The story of an Ivy League MBA dealing with a failed business highlights 2 questions to ask when you’re feeling down on your luck
In her 2003 book, “Radical Acceptance,” Tara Brach writes about an encounter with her friend Carl, an Ivy League graduate with an MBA whose business had recently failed.
Brach, a psychologist and Buddhist meditation teacher, went over to Carl’s house one day to check on him; predictably, she found him looking dejected.
At some point she asked him: “Carl, what’s happening right now?” “What inside you most needs attention?”
Brach writes:
“He glanced up at me, perhaps a bit surprised, but then said simply and clearly, ‘I feel like an absolute failure.’
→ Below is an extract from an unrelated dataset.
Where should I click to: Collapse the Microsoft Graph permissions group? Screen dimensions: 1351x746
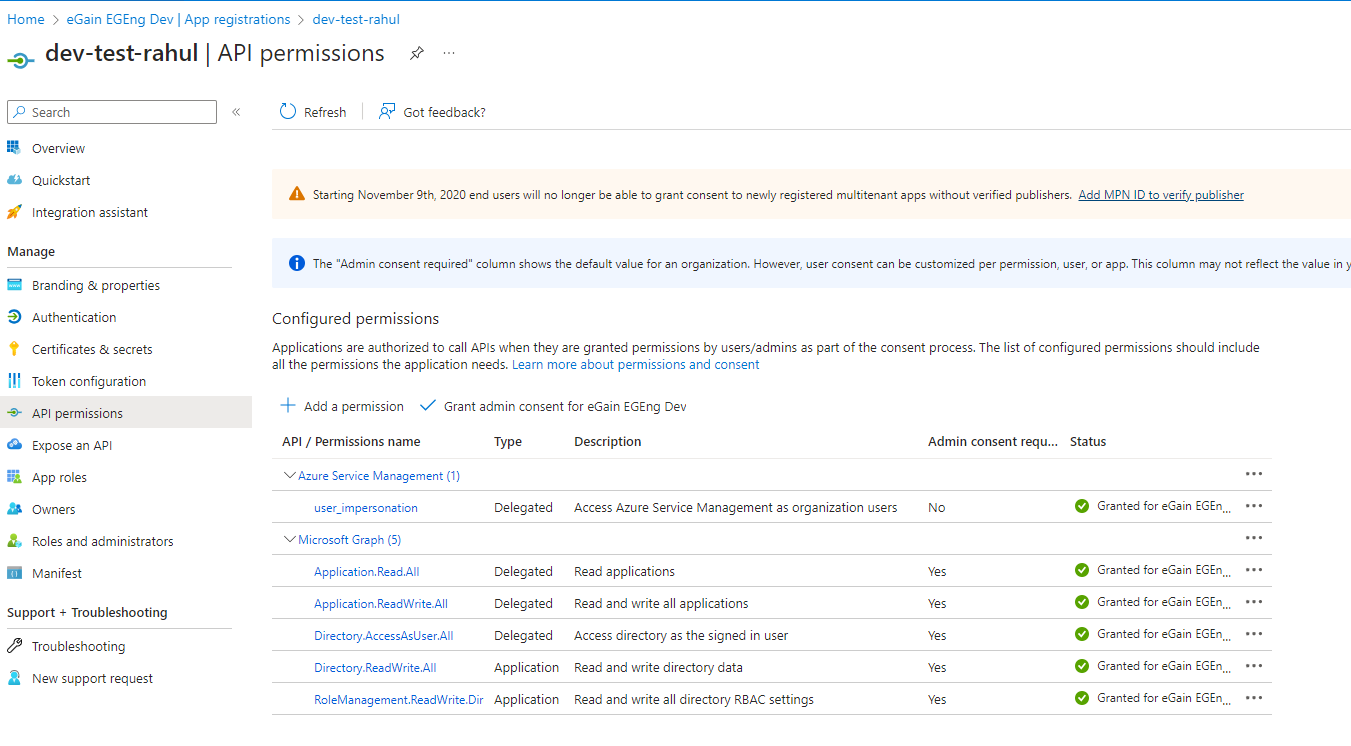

“He went on to describe the anxiety that was taking over his body and mind — the racing thoughts, cold sweats, the sudden gripping around his heart. …
“After a few minutes of talking he thanked me for being interested. ‘It just helps to say this out loud.”
If there’s a lesson in this anecdote, it’s not that everyone should hope they’re visited by a psychologist/meditation teacher during their lowest moments.
Brach goes on to explain how you can apply this same strategy of inquiry — which is a product of modern psychology and ancient Buddhist wisdom — on your own, and why it’s generally so effective.
One way to use this strategy is to figure out what you’re feeling physically. Scan your body and note the different sensations. Ask yourself: “What is happening?” or “What wants my attention right now?”
What you’re really doing when you use this technique is naming your emotions. As Brach writes, “Mental noting, like inquiry, helps us recognize with care and gentleness the passing flow of thoughts, feelings and sensations.” It’s a core component of traditional mindfulness practice.
In other words — and this idea might sound familiar if you’ve ever sat through a guided meditation— you want to acknowledge your current experience without judgment.
Psychologists have known for a while about the power of labeling your emotions. When you give a feeling a specific name — say, fear, or sadness, or frustration — it starts to release its chokehold on you.
It’s why Harvard psychologist Susan David often asks her clients to come up with two other options for whatever they think they’re feeling. And it helps explain why one study found that participants who described their emotions in greater detail did a better job of regulating their negative emotions.
Brach is quick to note in “Radical Acceptance” that “inquiry is not a kind of analytic digging — we are not trying to figure out, ‘Why do I feel this sadness?’ This would only stir up more thoughts” (emphasis mine).
That is to say, you’re not leading yourself through an hourlong psychotherapy session — though that could, in other circumstances, be helpful. You’re simply opening yourself to the full range of your emotions.
This is, of course, much harder than it sounds. Brach acknowledges that “it may take some practice to learn how to question ourselves with the same kindness and care we would show to a troubled friend.”
She also shares a simple exercise she uses when she’s anxious before giving a talk:
“I often pause and ask myself what is happening or what wants my attention. With a soft mental whisper I’ll name what I am aware of: ‘afraid, afraid, tight, tight.’
“If I notice myself anxiously assuming that my talk will be boring and fall flat, I simply continue naming: ‘story about blowing it, fear of rejection,’ then, ‘judging, judging.'”
It’s sort of counterintuitive. When you stop resisting the emotions, or pretending not to feel them, they start to dissipate.